[EXERCISE]: Among the records, how many lines contain "will"? Only the number is needed.

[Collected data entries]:
=== Section Start ===
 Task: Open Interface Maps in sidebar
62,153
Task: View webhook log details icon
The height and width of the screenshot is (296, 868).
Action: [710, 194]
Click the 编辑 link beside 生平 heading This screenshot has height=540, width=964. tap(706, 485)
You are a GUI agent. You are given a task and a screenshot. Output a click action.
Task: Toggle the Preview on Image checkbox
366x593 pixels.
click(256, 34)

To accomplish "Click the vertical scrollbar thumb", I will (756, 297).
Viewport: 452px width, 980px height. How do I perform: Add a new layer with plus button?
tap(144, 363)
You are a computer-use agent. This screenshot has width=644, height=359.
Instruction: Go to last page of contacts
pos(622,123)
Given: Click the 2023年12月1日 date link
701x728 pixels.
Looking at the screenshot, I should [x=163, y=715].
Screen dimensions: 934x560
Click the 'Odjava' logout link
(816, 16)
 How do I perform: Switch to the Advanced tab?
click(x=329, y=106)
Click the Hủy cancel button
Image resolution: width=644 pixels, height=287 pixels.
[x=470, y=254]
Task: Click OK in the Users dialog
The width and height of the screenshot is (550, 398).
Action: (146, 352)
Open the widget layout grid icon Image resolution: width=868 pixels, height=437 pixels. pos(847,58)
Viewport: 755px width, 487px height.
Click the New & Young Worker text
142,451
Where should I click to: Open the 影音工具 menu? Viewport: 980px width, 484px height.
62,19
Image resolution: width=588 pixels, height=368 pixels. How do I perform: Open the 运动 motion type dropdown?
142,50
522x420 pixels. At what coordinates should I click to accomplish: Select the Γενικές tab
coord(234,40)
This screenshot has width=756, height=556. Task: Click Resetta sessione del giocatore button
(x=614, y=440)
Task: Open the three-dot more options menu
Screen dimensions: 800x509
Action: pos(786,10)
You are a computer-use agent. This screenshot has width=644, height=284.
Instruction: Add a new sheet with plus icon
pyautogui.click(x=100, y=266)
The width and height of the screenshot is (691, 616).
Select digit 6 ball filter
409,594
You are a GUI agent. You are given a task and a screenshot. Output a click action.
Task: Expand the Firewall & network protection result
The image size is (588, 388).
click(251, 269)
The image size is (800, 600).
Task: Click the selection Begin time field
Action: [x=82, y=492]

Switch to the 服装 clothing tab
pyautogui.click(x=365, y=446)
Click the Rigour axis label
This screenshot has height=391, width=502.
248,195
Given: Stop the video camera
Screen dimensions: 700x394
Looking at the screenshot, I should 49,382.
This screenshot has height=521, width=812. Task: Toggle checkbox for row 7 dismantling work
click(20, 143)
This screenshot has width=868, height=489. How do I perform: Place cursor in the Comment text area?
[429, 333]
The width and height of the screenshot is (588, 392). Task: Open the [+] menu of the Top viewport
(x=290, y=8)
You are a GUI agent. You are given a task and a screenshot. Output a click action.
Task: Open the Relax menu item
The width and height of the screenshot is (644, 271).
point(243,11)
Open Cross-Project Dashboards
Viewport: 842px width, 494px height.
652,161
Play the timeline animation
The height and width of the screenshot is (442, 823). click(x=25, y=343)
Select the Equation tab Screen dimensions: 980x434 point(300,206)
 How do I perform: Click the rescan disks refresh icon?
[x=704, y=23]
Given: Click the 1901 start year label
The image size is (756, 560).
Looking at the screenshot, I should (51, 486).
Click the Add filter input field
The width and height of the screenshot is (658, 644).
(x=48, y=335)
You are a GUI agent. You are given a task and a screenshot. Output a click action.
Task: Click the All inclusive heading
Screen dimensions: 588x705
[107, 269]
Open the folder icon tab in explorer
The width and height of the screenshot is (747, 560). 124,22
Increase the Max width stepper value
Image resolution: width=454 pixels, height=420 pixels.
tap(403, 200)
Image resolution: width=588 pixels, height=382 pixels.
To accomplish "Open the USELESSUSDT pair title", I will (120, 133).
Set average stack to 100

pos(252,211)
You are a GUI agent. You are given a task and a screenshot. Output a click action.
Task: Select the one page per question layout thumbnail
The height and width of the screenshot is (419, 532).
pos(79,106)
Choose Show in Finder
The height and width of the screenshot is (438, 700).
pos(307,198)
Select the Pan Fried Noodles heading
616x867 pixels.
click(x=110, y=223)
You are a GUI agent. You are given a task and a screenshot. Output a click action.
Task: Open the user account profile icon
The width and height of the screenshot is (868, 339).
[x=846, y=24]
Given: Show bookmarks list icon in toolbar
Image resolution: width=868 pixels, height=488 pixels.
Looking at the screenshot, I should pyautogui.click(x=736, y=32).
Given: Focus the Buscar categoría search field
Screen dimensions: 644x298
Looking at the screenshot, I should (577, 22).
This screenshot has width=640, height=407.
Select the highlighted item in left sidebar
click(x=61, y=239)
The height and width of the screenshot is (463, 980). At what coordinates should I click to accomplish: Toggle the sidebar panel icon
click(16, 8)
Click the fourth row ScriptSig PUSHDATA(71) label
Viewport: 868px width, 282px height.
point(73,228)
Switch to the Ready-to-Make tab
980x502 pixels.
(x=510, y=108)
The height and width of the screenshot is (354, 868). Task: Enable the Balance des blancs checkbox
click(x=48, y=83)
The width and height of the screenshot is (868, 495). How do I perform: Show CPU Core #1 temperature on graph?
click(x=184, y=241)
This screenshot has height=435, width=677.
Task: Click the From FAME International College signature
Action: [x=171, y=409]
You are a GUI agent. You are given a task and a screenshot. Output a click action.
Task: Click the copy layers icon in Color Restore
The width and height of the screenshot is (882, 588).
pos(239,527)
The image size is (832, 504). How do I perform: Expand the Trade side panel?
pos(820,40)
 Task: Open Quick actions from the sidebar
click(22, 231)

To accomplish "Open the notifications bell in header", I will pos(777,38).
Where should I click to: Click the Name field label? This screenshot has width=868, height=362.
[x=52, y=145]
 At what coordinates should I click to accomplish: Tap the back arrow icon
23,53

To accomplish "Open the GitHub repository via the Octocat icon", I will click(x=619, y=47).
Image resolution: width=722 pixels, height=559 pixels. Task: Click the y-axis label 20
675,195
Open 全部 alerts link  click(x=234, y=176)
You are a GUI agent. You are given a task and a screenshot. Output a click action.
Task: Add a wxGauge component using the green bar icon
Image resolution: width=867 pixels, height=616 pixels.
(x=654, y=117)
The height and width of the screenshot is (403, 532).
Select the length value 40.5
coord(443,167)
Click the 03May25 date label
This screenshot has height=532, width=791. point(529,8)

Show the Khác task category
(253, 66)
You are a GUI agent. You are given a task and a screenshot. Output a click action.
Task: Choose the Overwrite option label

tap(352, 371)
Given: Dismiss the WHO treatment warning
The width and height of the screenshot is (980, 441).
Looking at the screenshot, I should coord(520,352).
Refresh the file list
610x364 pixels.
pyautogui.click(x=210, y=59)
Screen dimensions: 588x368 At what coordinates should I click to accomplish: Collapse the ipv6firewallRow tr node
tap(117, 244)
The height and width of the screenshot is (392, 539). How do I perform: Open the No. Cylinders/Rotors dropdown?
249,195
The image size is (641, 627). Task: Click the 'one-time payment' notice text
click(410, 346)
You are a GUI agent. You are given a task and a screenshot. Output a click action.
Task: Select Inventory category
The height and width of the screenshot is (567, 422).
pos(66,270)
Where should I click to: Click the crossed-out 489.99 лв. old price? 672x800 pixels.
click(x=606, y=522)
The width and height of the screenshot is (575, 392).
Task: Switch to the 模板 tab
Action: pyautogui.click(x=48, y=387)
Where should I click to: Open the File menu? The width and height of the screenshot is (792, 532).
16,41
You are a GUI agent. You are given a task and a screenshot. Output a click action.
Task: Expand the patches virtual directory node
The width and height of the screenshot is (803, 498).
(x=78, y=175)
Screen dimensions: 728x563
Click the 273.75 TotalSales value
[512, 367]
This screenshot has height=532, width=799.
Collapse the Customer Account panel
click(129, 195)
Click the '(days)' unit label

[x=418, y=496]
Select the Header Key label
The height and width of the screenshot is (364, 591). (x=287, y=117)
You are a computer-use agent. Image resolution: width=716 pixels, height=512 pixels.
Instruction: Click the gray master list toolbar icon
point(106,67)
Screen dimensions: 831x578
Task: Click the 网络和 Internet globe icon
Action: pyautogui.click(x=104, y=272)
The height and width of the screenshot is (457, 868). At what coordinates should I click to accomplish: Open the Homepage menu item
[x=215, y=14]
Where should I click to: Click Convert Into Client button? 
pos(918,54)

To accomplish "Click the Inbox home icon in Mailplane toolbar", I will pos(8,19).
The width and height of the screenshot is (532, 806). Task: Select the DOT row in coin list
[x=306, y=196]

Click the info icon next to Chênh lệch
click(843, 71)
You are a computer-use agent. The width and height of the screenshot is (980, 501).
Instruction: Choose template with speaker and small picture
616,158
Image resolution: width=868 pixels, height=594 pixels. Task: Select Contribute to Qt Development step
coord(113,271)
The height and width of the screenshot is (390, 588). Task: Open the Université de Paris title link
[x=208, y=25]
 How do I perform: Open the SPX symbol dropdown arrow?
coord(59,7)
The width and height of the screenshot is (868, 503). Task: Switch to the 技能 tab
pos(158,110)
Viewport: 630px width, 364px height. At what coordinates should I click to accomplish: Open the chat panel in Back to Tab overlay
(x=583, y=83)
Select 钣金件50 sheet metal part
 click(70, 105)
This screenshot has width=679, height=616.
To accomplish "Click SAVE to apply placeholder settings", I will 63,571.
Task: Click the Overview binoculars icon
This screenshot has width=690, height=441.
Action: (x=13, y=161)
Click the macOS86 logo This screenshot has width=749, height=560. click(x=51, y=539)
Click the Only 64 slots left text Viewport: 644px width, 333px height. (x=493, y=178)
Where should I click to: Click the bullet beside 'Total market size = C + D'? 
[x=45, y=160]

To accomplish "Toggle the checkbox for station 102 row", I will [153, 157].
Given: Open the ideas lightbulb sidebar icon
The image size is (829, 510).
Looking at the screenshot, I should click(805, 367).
=== Section End ===
[RESULT FOR THIS EXERCISE]: 7